There’s no need to even mention the hackneyed cliché of the directorial wunderkind when it comes to Franz Böhm. True, the young filmmaker is just 22 years old and made his feature film debut with the documentary DEAR FUTURE CHILDREN in 2021. But his career to date owes less to a wonder and more to hard work, good planning and a great deal of determination.
Böhm, who was born near Stuttgart in 1999, discovered his love and passion for film as a prepubescent teenager. Things were not always easy at home, so films became a bit of an escape from everyday life for him; a “safe space“, as he himself puts it in our conversation. The multitude of participants mentioned in the credits soon awakened his interest in how things actually happen during the making of a film – and the dream of being there himself one day. But instead of shooting clips with his cell phone camera or waiting until it was time to apply for a degree in direction after leaving school, the teenager opted for learning by doing.
He took jobs and worked as an intern on sets in the area, from commercial shoots to feature films. “From the first time I made coffee and blocked off the street as a set runner, I immediately knew that this was the right environment for me, that it was where I saw my future,“ he recalls.
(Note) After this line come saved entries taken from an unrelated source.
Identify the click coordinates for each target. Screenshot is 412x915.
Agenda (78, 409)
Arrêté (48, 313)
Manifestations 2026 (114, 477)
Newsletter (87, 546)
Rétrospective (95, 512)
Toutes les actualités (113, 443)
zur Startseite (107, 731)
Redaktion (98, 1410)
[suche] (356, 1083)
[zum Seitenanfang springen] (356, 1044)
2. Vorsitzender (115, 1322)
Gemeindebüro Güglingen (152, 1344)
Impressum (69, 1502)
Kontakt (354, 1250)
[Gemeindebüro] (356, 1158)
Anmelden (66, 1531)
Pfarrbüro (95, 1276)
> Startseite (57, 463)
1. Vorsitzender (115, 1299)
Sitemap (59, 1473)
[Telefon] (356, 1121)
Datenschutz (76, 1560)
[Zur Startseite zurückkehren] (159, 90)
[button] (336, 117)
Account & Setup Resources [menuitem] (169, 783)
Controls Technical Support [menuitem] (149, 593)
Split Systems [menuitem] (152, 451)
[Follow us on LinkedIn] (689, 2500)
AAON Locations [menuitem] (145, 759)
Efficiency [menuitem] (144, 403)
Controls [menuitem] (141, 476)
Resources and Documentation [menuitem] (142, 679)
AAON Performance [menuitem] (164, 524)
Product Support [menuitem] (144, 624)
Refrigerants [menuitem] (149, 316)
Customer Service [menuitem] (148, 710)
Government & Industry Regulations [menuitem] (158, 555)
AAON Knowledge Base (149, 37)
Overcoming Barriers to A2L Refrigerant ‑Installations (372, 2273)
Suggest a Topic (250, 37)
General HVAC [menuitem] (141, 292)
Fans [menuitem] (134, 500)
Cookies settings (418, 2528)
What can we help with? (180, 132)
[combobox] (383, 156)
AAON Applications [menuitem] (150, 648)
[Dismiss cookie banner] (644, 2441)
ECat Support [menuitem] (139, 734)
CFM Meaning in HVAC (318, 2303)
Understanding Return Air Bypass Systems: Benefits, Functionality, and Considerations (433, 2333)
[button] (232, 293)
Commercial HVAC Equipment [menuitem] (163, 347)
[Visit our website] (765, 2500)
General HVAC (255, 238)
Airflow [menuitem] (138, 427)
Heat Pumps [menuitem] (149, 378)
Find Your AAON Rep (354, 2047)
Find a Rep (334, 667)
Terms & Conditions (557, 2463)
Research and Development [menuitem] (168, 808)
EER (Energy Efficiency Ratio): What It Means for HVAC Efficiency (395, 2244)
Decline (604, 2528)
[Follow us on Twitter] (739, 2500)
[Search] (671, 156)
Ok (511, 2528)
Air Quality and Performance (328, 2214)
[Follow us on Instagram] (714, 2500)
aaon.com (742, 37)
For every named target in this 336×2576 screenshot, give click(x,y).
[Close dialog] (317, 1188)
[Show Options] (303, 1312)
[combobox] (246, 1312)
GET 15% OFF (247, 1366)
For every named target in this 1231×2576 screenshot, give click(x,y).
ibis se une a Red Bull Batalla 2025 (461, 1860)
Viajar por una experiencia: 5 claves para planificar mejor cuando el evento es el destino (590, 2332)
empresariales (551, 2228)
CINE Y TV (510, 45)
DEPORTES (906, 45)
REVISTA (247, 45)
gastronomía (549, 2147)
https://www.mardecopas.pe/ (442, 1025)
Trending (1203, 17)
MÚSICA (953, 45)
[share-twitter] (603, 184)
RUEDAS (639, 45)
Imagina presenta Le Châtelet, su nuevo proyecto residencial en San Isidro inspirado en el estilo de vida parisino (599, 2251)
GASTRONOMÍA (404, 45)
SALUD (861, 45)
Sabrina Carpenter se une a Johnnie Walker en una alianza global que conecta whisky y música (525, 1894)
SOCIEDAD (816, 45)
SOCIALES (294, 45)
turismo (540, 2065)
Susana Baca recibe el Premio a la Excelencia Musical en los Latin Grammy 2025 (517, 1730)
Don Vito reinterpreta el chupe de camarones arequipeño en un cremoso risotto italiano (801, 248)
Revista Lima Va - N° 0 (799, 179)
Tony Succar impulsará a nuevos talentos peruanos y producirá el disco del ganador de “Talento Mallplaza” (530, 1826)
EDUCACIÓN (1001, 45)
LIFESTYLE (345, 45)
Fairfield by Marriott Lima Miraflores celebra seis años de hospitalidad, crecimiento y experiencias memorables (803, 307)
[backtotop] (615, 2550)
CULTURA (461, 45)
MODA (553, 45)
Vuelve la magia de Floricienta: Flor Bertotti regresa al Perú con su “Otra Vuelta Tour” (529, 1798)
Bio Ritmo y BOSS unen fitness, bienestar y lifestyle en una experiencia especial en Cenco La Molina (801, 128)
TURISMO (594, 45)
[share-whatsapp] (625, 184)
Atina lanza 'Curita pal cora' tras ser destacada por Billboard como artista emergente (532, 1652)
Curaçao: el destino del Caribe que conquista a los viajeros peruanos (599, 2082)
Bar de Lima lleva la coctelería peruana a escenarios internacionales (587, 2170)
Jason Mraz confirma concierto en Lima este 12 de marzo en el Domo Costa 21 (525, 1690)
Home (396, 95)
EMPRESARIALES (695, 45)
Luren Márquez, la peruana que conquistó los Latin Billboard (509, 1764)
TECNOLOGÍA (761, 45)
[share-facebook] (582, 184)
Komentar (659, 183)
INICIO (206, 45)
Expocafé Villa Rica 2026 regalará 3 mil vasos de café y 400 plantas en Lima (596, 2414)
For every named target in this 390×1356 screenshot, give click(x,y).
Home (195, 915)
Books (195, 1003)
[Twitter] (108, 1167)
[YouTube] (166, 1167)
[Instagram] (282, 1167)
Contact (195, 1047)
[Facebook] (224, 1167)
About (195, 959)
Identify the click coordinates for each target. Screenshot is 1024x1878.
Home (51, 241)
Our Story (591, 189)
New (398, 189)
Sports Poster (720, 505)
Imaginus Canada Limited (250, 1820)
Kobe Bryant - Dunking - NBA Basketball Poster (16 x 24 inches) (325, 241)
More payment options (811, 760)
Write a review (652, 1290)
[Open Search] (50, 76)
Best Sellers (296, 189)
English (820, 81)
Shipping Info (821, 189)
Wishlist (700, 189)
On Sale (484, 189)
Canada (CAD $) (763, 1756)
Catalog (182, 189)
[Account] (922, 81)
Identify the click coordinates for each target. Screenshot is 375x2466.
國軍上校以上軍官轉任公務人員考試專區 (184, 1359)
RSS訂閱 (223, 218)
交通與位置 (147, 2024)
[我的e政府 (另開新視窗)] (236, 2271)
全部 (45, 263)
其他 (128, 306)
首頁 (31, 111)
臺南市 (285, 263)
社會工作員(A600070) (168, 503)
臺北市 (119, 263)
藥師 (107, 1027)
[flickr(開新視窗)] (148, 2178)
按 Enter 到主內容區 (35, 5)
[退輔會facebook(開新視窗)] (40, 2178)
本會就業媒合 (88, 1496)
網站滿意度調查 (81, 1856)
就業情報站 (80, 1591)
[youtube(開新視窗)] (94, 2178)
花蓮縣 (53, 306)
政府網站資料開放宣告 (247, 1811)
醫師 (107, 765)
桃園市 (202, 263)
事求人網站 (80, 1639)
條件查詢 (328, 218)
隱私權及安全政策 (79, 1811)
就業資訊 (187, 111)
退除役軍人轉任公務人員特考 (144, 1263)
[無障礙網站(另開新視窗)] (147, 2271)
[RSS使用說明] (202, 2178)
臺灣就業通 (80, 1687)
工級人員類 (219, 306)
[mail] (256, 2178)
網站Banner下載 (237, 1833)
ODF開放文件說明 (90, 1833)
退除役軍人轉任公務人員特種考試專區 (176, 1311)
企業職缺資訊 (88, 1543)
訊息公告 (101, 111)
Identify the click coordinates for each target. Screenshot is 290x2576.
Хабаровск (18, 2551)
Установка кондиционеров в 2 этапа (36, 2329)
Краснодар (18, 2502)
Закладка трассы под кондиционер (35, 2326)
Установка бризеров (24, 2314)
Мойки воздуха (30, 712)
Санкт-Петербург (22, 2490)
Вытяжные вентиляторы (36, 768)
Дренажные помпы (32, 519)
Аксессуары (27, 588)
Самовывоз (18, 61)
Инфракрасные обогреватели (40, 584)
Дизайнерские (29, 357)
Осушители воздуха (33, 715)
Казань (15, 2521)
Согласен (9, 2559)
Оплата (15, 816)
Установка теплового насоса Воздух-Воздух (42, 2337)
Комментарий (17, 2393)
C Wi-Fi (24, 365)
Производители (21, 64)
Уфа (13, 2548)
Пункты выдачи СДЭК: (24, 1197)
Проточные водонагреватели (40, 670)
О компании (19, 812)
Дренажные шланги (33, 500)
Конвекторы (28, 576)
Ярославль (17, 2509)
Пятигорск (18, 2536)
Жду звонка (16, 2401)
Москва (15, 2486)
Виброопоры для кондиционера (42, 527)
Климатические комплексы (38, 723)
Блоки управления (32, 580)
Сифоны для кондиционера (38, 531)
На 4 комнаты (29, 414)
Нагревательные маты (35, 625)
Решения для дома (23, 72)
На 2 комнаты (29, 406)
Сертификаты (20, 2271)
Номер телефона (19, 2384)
It quickly became clear to him that the director‘s job was particularly exciting, but that‘s exactly why Böhm thought it was important to gain some insight into as many different film professions as possible: “I asked practically everyone I met on set what makes a good director. And quite often the answer was that he really knows his way around the individual departments and their work.“
It didn‘t take long for him to put the experience he had gained into practice. At the age of 16, he made his first short film; in 2017, the medium-length documentary CHRISTMAS WISHES about youth homelessness was the opening film at the BW Youth Film Award, followed two years later by the short GOOD LUCK at the British Independent Film Festival. Still, a first feature-length film before his 30th birthday? Unrealistic, Böhm was told repeatedly, but he didn‘t let that discourage him: after all, at the premiere of DEAR FUTURE CHILDREN at the Max Ophüls Prize Film Festival he was only 21 years old. The film, which was largely crowdfunded, and for which he and his team accompanied three young activists in Hong Kong, Uganda and Chile, subsequently won the audience award at the Hot Docs Festival. It was released in German, Canadian, Swiss and British cinemas in the autumn of 2021, when Böhm had just begun studying for a master’s degree at the National Film and Television School in London.
Incidentally, he does not see himself as a purely documentary filmmaker; the next project, currently in preparation, is to be fictional. “I think less in terms of genres or formats – in fact, it does not even necessarily have to be the medium of film. For me, the story and the topic are most important – and the question of how I can best serve them,“ Böhm emphasizes in our interview. What‘s also crucial for him is that it‘s about something real. His goal, according to his homepage, are “Brave, impactful films which address certain humanitarian issues,“ as he firmly believes that “films can highlight social problems in a more impactful and accessible way than any other medium.“ Böhm is willing to go to great lengths for this mission, as the work on DEAR FUTURE CHILDREN emphatically demonstrated. During filming, he and his team witnessed people being beaten up and arrested or even losing their lives for their activism; they themselves received death threats and were victims of systematic hacking attacks. “We were prepared for that,“ Böhm assures me, emphasizing, “Once we‘ve decided on a story, there‘s no going back. Then we’re ready to give everything for it, come what may.“
He often says “we,“ by the way, because the fact that filmmaking is primarily teamwork is something he has internalized since his first filming experiences as a teenager. “It‘s important to me to create an atmosphere in which everyone can give 100%,“ says Böhm, who has little use for the time-honoured idea of the auteur filmmaker. “It‘s like the manager of a soccer team. That‘s why you‘ll never read in the credits of my films: A film by Franz Böhm!“ Does that sound a bit ambitious for a young guy in his early 20s? Maybe. But so far, Böhm has always done very well with clear goals, good planning and a lot of determination.